● Action item
What is needed is an exact copy of the records, with the images left out.

● Source data
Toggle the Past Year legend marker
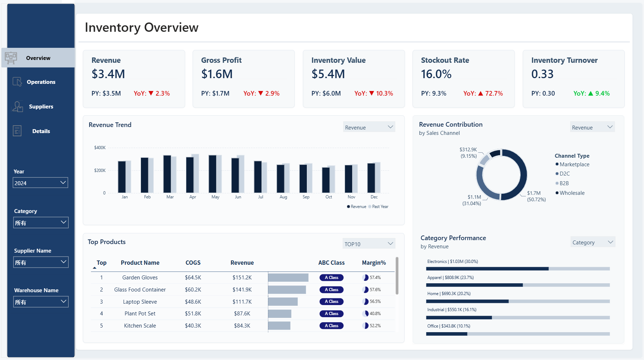Screen dimensions: 644x360 pos(370,207)
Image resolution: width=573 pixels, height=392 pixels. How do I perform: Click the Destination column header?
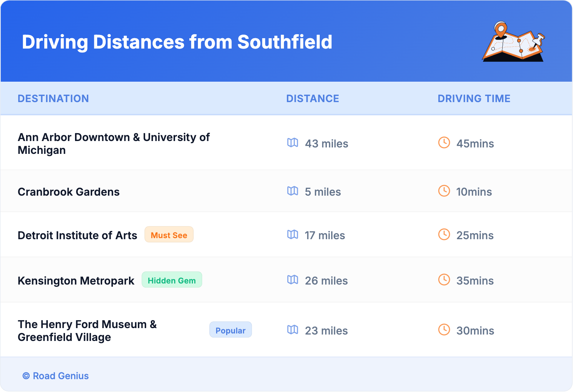click(x=53, y=99)
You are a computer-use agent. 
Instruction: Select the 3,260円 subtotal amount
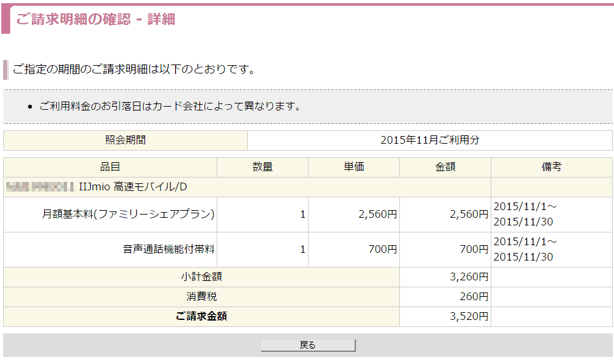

● Your response
Toggle the Past Year legend marker
Screen dimensions: 644x360 pos(370,207)
Image resolution: width=573 pixels, height=392 pixels. How do I perform: Click the Destination column header?
click(x=53, y=99)
You are a computer-use agent. 
Instruction: Select the 3,260円 subtotal amount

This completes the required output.